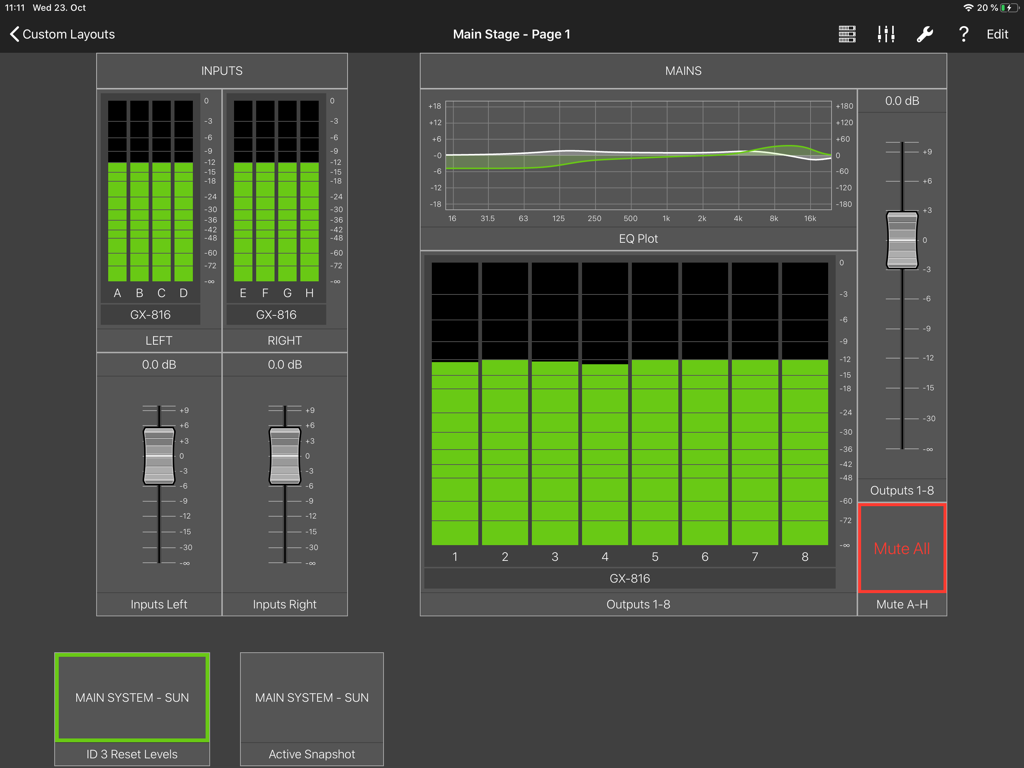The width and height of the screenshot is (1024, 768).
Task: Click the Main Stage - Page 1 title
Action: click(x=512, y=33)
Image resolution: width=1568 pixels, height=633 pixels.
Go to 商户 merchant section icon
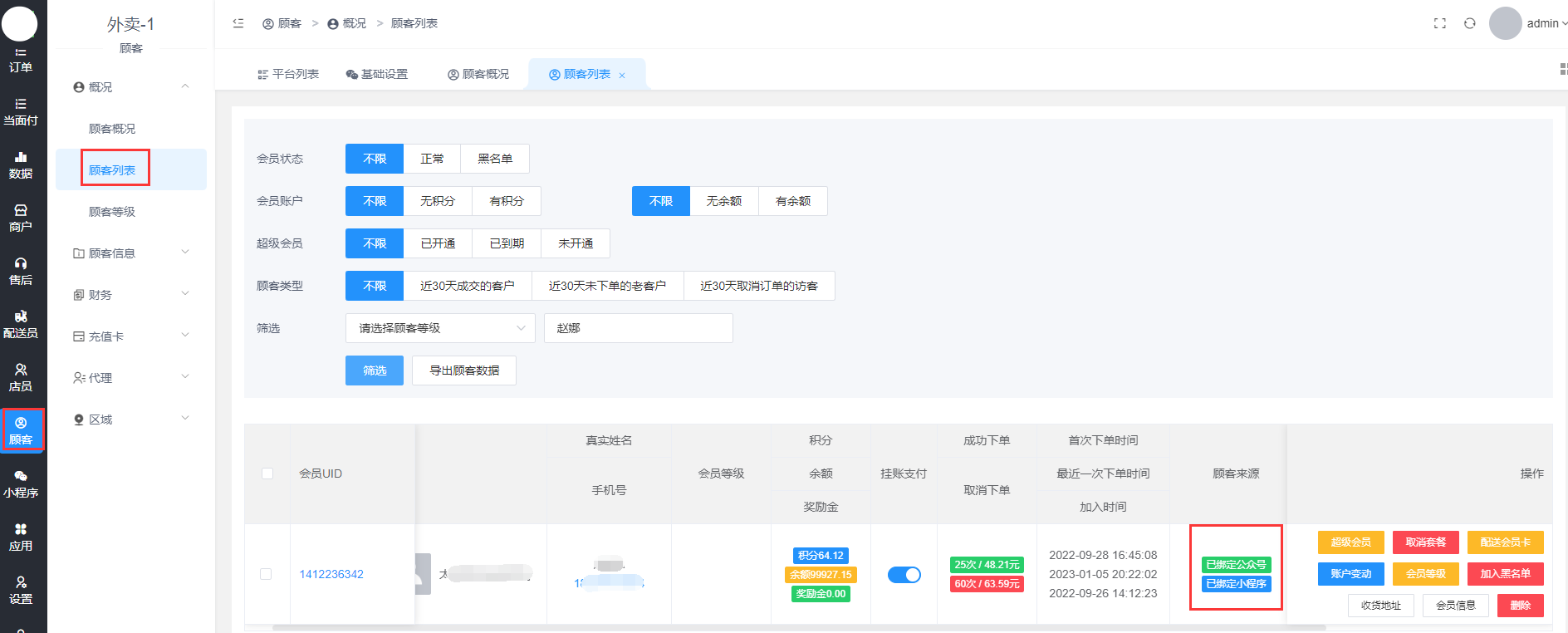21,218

» **WHAT IS BEING ASKED**
Pull every line of text out of the items above and copy each one word for word. Leave out the pictures.

» **SOLUTION**
The width and height of the screenshot is (1024, 768).
Task: Click the Main Stage - Page 1 title
Action: click(x=512, y=33)
Image resolution: width=1568 pixels, height=633 pixels.
Go to 商户 merchant section icon
21,218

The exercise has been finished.